* Exercise a:
Rewrite the lines in the stored records from the line with "Screen dimensions: 1439x695" to the line with "pos(807,166)", replacing "Screen dimensions" with "Screen size" and leaving everything else unchanged. Give only those lines.
**********
In fact, this is created by the linker which is invoked by the compiler. You can suppress the manifest generation using the /manifest:no linker switch and you can specify the name of the manifest file with the /manifestfile switch. The linker finds information about system side-by-side assemblies from information in the static import libraries for the files in the assembly. This means that a particular static .lib file is fixed to a specific version of a DLL, which is a good thing. If you use a side-by-side assembly other than the system assemblies you will have to write the entries for those assemblies.  You can tell the linker to add an <assemblyIdentity> element using the /manifestdependency linker switch. However, as you'll find out later, it might be a good idea to eschew the automatic generation of a manifest file altogether and write your own.

The schema of the manifest file is similar to, but not the same as, the configuration file schema used in .NET. The difference is the top two elements. The root element is called <assembly> and is similar to the .NET <assemblyBinding> element, however, it has a manifestVersion attribute that is mandatory and must be set to 1.0 (this is the version of the schema). Under that element is another element called <dependency> which is a collection of one or more <dependentAssembly> elements. This is similar to .NET configuration files in that it describes an assembly. Each <dependentAssembly>  must contain a  <assemblyIdentity> element. This element has various attributes, which are similar to their equivalent in the .NET configuration file schema. The type attribute is mandatory and must be win32.
**********
* Exercise b:
From the passage on manifest files, copy word for word the part from "In fact, this" to "write your own.".

* Stored records:
**********
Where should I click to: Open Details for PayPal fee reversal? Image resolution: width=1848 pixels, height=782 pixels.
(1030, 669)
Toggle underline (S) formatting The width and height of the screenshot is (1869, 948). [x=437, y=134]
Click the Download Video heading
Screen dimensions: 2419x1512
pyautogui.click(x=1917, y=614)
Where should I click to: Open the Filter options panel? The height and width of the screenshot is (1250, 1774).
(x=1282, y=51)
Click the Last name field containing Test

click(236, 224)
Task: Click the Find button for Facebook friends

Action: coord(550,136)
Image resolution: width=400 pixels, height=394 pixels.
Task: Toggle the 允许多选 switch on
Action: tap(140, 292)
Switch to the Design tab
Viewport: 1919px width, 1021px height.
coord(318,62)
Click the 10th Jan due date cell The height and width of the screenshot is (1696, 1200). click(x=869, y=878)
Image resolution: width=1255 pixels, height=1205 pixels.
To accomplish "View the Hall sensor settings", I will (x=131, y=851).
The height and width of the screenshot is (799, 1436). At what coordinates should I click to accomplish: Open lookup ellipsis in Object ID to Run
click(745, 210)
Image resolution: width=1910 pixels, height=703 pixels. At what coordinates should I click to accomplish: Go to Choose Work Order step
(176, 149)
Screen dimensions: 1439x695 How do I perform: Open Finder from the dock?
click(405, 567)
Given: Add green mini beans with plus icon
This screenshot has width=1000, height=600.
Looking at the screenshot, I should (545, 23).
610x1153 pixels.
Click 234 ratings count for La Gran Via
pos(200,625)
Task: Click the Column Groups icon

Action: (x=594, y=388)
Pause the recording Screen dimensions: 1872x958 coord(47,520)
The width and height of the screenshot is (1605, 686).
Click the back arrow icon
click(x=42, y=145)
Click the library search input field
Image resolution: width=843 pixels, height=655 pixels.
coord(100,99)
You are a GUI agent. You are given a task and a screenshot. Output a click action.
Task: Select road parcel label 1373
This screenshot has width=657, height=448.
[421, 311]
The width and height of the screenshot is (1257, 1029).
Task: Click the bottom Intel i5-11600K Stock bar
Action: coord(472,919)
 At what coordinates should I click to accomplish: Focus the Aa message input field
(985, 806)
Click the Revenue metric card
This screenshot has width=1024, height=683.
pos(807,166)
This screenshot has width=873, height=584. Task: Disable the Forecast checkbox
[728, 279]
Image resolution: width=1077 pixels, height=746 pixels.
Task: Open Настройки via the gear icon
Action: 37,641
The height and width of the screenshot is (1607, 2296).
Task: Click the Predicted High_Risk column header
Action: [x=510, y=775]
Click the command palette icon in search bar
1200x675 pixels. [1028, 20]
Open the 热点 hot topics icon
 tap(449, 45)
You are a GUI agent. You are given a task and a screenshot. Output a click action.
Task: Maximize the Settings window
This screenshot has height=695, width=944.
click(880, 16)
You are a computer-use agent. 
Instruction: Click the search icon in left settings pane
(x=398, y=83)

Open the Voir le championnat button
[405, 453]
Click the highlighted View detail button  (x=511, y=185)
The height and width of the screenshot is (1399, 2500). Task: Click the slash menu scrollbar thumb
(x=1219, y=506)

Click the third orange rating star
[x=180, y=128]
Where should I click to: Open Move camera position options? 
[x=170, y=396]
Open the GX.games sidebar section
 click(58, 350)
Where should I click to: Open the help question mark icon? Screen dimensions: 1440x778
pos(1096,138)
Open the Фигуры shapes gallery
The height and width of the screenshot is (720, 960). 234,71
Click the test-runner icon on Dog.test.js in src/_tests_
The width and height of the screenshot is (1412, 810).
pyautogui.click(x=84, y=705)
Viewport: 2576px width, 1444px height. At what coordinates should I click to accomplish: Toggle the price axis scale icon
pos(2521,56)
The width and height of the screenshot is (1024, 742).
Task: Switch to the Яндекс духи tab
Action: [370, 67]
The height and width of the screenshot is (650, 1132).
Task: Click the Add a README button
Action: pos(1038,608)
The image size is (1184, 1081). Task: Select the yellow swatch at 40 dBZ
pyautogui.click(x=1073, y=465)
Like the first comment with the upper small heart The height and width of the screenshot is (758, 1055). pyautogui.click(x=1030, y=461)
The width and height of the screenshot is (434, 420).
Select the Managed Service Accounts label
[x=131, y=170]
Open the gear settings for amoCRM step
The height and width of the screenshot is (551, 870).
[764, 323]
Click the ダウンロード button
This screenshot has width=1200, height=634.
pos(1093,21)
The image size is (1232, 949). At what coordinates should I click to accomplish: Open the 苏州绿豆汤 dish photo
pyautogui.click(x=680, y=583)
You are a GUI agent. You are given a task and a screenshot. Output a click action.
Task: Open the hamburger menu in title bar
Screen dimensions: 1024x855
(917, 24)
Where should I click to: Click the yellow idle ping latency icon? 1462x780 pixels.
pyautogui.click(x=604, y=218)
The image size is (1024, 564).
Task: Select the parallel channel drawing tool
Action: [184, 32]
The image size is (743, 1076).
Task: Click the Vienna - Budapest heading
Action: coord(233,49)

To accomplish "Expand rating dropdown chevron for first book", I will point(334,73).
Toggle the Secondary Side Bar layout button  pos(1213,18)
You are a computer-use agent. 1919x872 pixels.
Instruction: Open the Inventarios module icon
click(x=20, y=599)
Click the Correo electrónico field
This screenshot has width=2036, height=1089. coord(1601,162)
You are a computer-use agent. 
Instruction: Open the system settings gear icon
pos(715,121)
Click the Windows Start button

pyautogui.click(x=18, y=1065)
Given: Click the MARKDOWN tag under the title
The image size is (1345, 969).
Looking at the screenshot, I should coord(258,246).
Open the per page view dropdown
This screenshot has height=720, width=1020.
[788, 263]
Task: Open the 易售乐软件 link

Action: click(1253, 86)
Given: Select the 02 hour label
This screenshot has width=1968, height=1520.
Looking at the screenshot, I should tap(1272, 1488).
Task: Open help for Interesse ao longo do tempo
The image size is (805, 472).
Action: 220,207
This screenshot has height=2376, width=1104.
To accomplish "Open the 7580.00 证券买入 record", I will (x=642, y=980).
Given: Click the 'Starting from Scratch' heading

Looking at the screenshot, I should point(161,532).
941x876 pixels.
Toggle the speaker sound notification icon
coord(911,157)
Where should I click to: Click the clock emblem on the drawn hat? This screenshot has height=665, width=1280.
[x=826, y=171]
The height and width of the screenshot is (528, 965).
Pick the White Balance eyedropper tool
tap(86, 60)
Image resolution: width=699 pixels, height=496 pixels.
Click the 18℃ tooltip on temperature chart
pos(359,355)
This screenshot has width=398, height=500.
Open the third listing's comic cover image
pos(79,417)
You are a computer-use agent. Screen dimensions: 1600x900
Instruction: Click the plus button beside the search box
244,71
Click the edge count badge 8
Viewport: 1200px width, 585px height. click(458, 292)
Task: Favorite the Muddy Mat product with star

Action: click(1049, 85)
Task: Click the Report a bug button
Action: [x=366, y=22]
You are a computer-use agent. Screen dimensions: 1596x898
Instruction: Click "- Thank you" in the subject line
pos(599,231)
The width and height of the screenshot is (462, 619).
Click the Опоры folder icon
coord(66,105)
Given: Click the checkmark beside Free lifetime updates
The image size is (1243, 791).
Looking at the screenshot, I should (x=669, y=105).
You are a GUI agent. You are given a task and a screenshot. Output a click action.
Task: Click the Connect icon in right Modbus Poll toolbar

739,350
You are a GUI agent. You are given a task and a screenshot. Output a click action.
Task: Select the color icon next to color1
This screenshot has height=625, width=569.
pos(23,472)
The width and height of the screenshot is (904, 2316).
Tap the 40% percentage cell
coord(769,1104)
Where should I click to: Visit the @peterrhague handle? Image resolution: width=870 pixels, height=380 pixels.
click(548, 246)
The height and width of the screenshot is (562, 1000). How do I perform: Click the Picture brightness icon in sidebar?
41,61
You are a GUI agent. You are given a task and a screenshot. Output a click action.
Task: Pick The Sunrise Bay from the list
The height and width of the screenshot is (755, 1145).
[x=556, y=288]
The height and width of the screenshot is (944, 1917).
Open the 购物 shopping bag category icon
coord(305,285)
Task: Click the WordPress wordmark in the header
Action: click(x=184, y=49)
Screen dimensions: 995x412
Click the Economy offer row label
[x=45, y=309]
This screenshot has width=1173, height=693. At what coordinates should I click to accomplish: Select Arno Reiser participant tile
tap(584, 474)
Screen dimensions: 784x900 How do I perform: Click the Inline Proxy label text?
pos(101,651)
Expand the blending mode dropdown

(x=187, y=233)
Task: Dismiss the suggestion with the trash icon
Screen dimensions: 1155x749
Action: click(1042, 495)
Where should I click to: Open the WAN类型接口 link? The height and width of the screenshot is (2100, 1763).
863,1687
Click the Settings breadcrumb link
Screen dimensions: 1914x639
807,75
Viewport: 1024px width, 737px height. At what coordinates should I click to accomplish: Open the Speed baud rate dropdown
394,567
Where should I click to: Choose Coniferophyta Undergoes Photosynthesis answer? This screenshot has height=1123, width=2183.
**********
* Exercise response a:
Screen size: 1439x695 How do I perform: Open Finder from the dock?
click(405, 567)
Given: Add green mini beans with plus icon
This screenshot has width=1000, height=600.
Looking at the screenshot, I should (545, 23).
610x1153 pixels.
Click 234 ratings count for La Gran Via
pos(200,625)
Task: Click the Column Groups icon

Action: (x=594, y=388)
Pause the recording Screen size: 1872x958 coord(47,520)
The width and height of the screenshot is (1605, 686).
Click the back arrow icon
click(x=42, y=145)
Click the library search input field
Image resolution: width=843 pixels, height=655 pixels.
coord(100,99)
You are a GUI agent. You are given a task and a screenshot. Output a click action.
Task: Select road parcel label 1373
This screenshot has width=657, height=448.
[421, 311]
The width and height of the screenshot is (1257, 1029).
Task: Click the bottom Intel i5-11600K Stock bar
Action: coord(472,919)
 At what coordinates should I click to accomplish: Focus the Aa message input field
(985, 806)
Click the Revenue metric card
This screenshot has width=1024, height=683.
pos(807,166)

* Exercise response b:
In fact, this is created by the linker which is invoked by the compiler. You can suppress the manifest generation using the /manifest:no linker switch and you can specify the name of the manifest file with the /manifestfile switch. The linker finds information about system side-by-side assemblies from information in the static import libraries for the files in the assembly. This means that a particular static .lib file is fixed to a specific version of a DLL, which is a good thing. If you use a side-by-side assembly other than the system assemblies you will have to write the entries for those assemblies.  You can tell the linker to add an <assemblyIdentity> element using the /manifestdependency linker switch. However, as you'll find out later, it might be a good idea to eschew the automatic generation of a manifest file altogether and write your own.